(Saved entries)

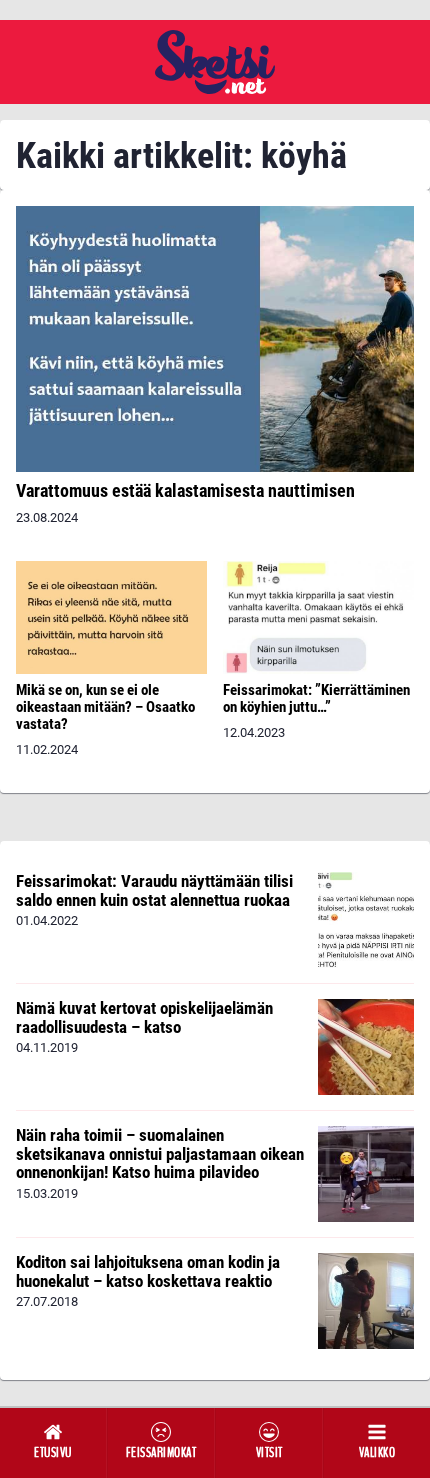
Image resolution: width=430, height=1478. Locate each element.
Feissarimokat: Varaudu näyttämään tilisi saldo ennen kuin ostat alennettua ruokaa (154, 890)
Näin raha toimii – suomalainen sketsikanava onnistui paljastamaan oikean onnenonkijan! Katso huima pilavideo (160, 1153)
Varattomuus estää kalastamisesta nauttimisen (185, 490)
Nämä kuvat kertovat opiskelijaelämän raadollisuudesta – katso (144, 1017)
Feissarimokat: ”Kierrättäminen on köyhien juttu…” (316, 698)
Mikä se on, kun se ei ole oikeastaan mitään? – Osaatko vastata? (105, 707)
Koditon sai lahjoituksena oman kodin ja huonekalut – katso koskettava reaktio (148, 1271)
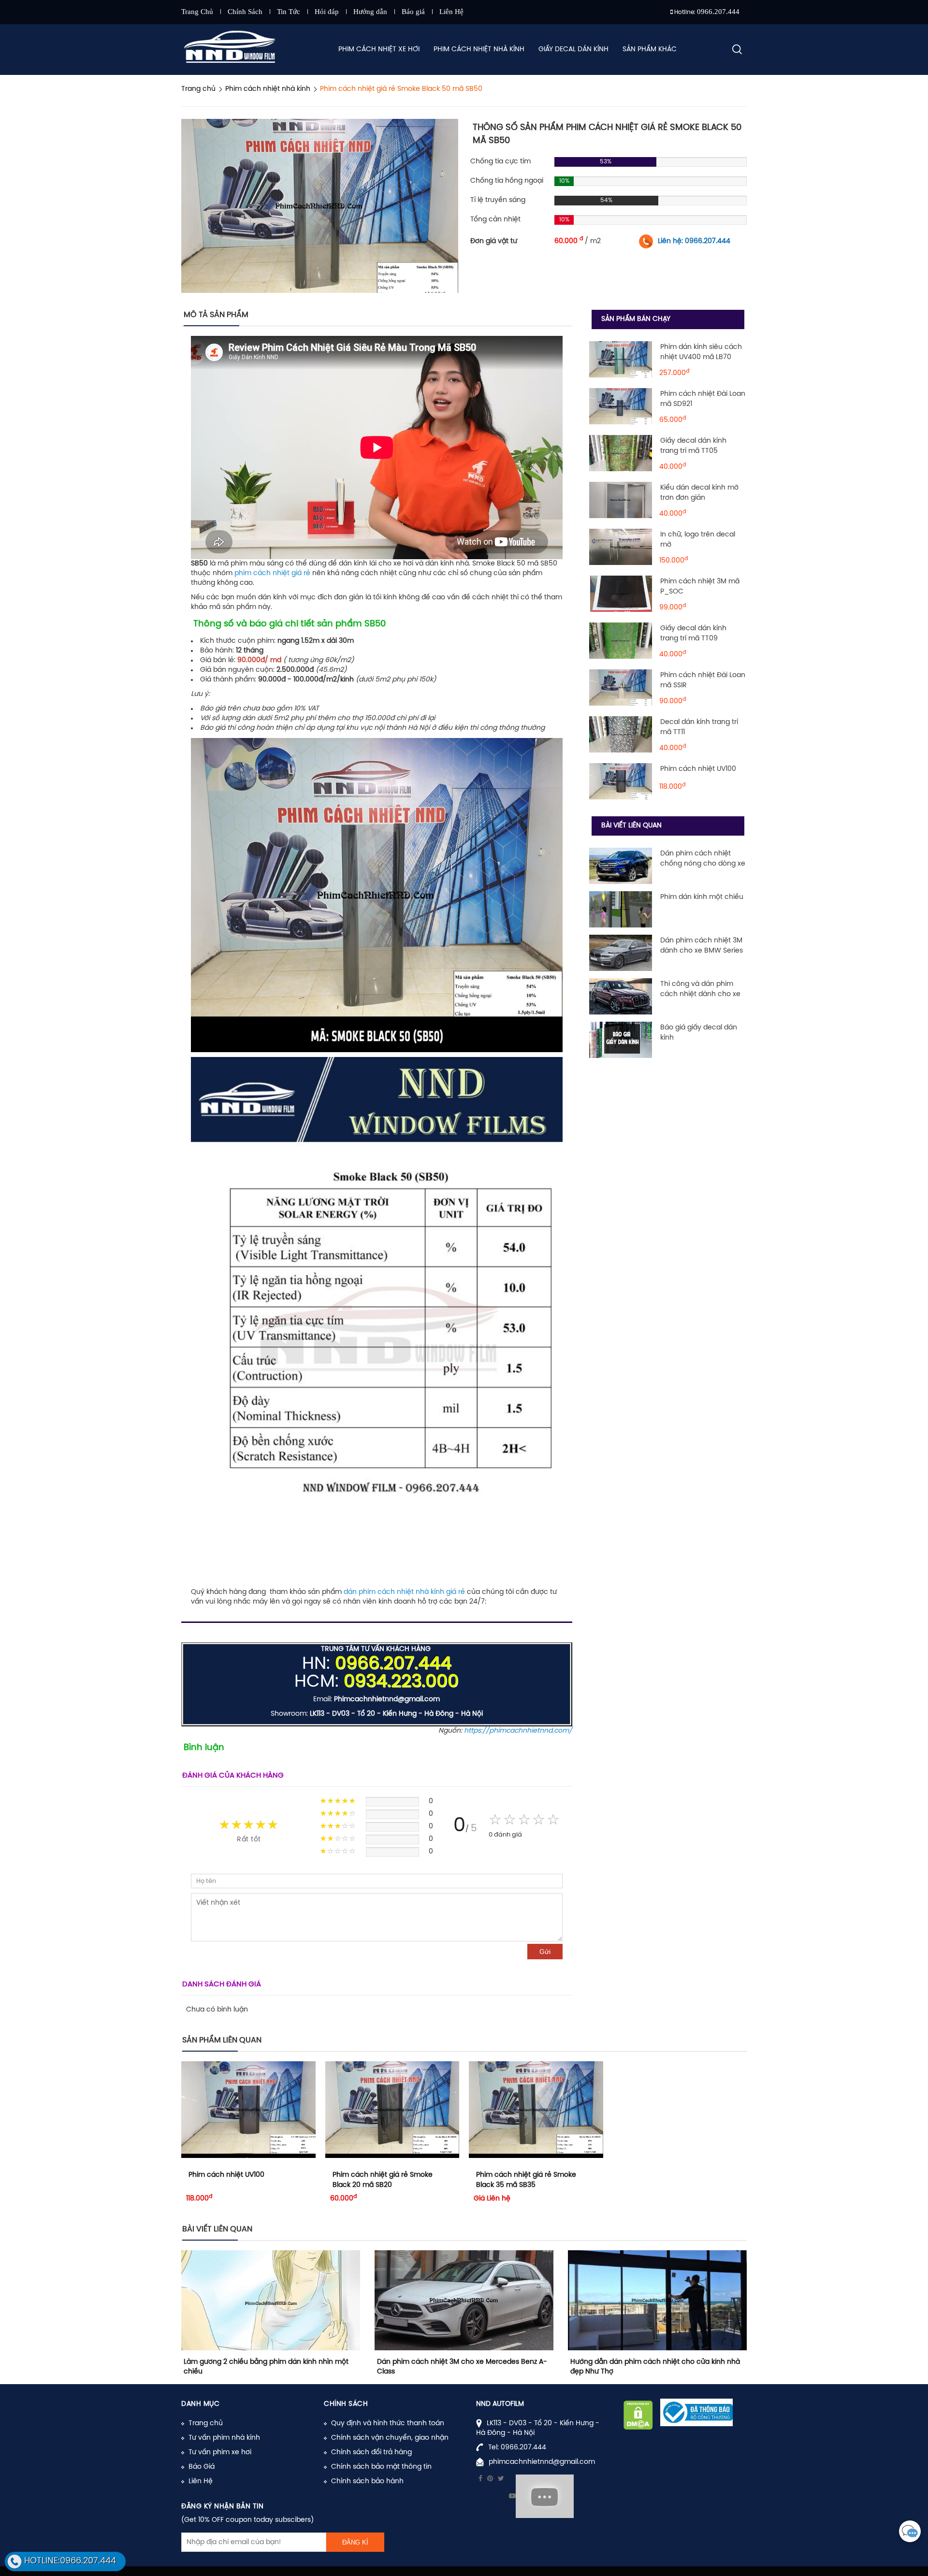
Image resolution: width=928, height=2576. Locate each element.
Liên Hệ (451, 11)
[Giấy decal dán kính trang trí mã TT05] (620, 453)
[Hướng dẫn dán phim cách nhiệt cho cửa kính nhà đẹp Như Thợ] (657, 2300)
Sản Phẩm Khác (650, 49)
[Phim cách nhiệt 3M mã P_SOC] (620, 594)
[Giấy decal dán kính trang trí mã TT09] (620, 640)
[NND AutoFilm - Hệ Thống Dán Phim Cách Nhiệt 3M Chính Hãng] (232, 49)
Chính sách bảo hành (367, 2481)
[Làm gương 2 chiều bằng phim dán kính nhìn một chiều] (270, 2300)
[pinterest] (490, 2479)
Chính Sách (245, 11)
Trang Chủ (197, 11)
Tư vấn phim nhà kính (224, 2438)
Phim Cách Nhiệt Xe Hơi (379, 49)
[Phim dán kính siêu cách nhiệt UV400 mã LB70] (620, 359)
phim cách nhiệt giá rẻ (273, 573)
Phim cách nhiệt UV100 (698, 769)
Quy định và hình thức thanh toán (387, 2423)
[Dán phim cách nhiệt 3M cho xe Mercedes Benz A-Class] (464, 2300)
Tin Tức (288, 11)
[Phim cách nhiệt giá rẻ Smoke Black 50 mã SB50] (319, 206)
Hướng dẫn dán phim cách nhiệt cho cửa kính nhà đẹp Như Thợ (655, 2367)
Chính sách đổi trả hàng (371, 2452)
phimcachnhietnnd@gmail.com (542, 2462)
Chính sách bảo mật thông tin (381, 2467)
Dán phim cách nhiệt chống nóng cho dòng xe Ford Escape (702, 864)
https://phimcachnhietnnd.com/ (518, 1731)
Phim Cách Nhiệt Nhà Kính (479, 49)
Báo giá (413, 11)
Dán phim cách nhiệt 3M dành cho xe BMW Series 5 (701, 951)
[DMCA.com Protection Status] (638, 2415)
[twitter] (501, 2479)
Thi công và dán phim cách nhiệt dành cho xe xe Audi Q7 (700, 994)
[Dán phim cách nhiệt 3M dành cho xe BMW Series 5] (620, 953)
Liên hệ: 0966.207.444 (694, 241)
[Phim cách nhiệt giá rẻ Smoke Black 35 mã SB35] (536, 2109)
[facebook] (480, 2479)
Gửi (545, 1951)
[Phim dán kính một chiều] (620, 909)
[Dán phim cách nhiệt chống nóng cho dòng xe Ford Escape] (620, 866)
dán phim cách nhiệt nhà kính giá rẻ (404, 1592)
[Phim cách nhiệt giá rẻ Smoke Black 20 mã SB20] (392, 2109)
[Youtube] (512, 2496)
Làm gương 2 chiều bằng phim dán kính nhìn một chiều (266, 2367)
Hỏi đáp (327, 11)
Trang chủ (205, 2423)
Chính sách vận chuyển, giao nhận (390, 2438)
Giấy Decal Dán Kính (573, 49)
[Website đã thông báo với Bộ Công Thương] (696, 2413)
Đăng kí (355, 2542)
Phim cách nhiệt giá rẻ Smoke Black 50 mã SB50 (401, 89)
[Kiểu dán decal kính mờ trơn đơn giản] (620, 500)
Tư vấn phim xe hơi (219, 2452)
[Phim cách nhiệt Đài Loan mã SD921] (620, 406)
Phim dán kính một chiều (701, 897)
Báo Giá (201, 2467)
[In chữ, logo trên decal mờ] (620, 547)
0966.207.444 (718, 11)
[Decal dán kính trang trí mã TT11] (620, 734)
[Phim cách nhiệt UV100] (620, 781)
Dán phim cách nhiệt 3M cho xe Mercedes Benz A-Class (462, 2367)
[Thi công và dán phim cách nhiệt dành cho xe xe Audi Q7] (620, 996)
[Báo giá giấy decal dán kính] (620, 1040)
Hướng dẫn (370, 11)
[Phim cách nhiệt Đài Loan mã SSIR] (620, 687)
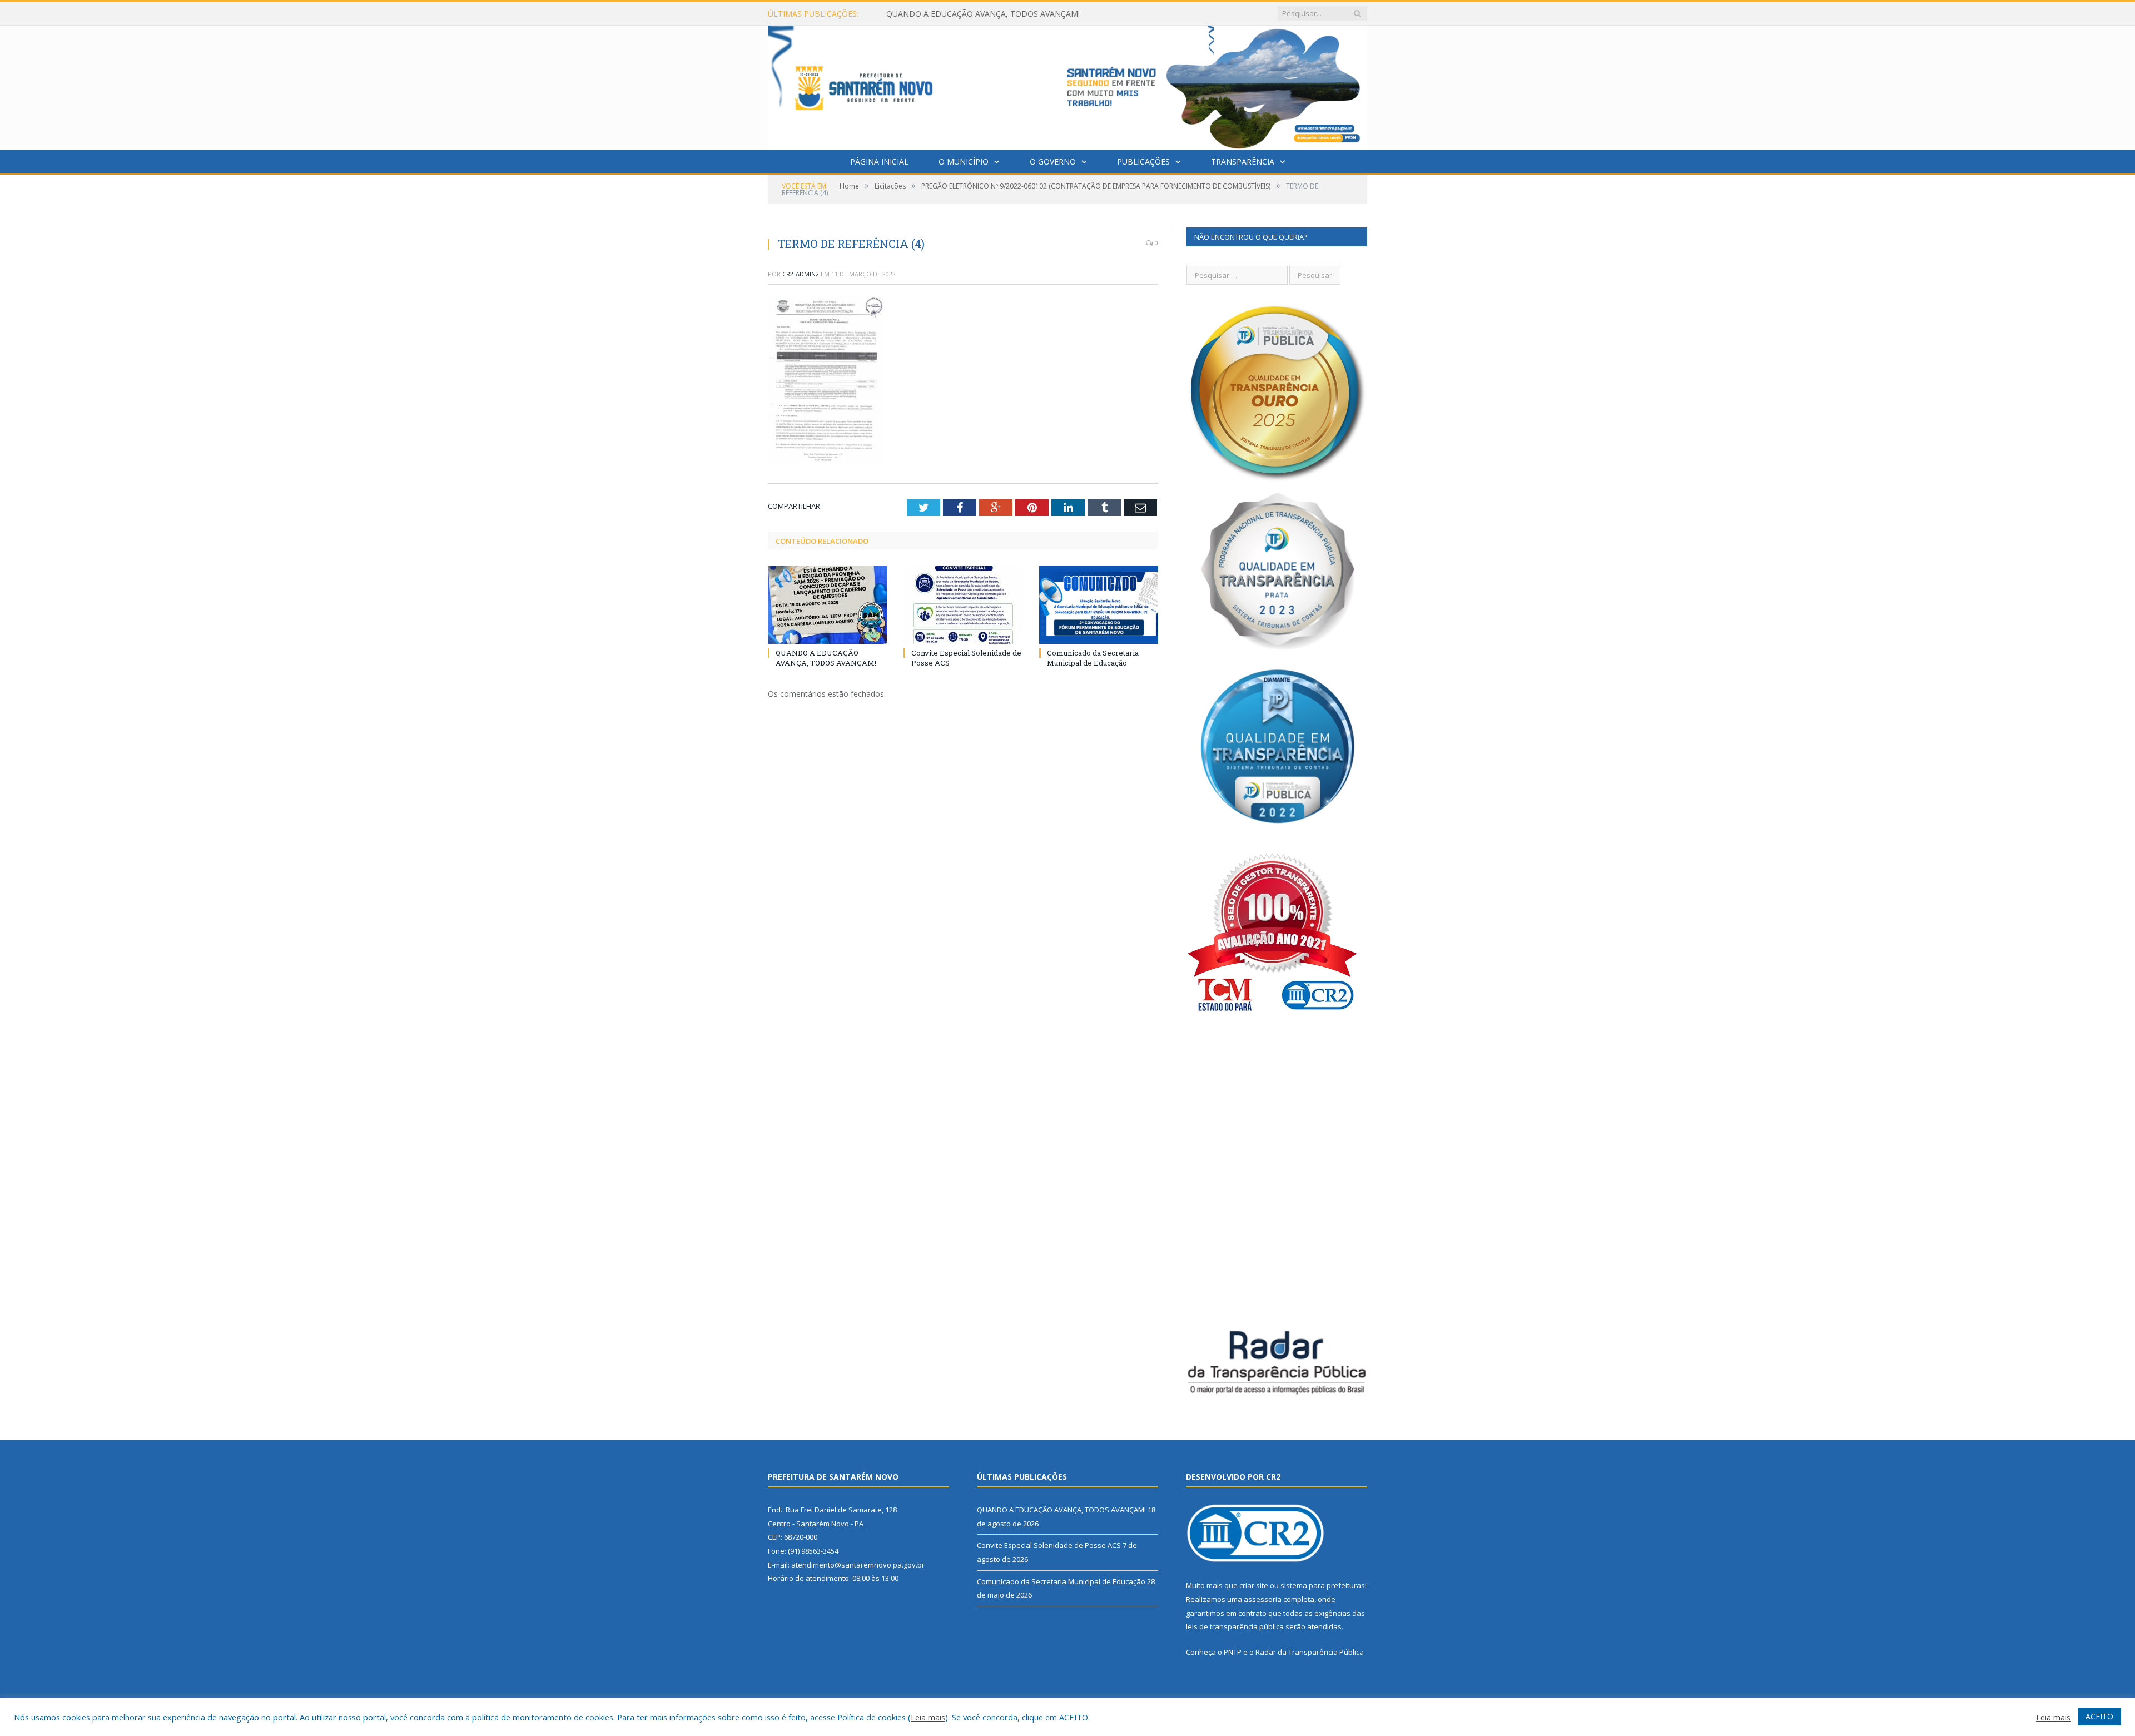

=== Problem requirements ===
Lines, not occurrences, are what count: report how many lines of the records above include the word "gương", and nothing else.

=== Result of the exercise ===
2